Je sens que je ne suis plus une étrangère, que j’ai de la famille ici. Lorsqu’on quitte un pays, on quitte notre vie sociale. On apporte seulement quelques souvenirs. Pour compenser ce vaste manque, je pense que la solution idéale, c’est de se faire de vrais amis.

Lobna Najar

Grâce à Singa Québec, Lobna a trouvé une consœur. Un appui qui a fait toute la différence pour elle. Au point où la mère de famille travaille aujourd’hui pour l’organisation ! Elle est affectée à la mobilisation au programme de jumelage.

« C’est fascinant, parce qu’on crée des jumelages sur la base d’intérêts communs, ce qui est un peu superficiel… Pourtant, ils se transforment souvent en relation très profonde, en une amitié dont on ne pourrait se passer. »

PHOTO FOURNIE PAR JOCELYNE LAVOIE

Lobna Najar et Jocelyne Lavoie

Si Lobna n’a aucune difficulté à recruter de nouveaux arrivants, elle admet qu’il est plus ardu de rallier des citoyens québécois prêts à s’investir dans l’aventure. Ce n’est pas par manque d’intérêt, à son avis. C’est plutôt parce qu’on ne connaît pas assez ce programme. Elle entend donc bien le faire rayonner…

Et as-tu fini par trouver une réponse à ta question initiale, Lobna ?

Elle rit.

« Finalement, au Québec, on fête comme partout ailleurs ! On se retrouve en famille. Chez nous, on a mélangé Noël et nos fêtes musulmanes ! C’est rendu ma célébration préférée… On parle avec nos proches en Syrie, on fait des activités avec les enfants et j’invite des amis de toutes origines à manger à la maison.

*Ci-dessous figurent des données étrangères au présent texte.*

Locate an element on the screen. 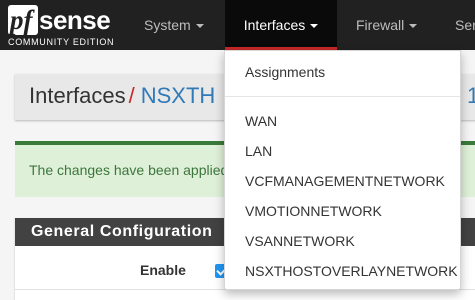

Je prépare une dinde et le reste, c’est de la cuisine syrienne ! »

Puis, elle profite évidemment des vacances pour retrouver sa précieuse jumelle.

Au menu, cette année : une visite du Musée du Monastère des Augustines, à Québec, où Jocelyne est depuis peu guide-animatrice.

Parce que Lobna a encore plein de questions sur notre histoire.

Et, surtout, une passion débordante pour sa culture d’adoption.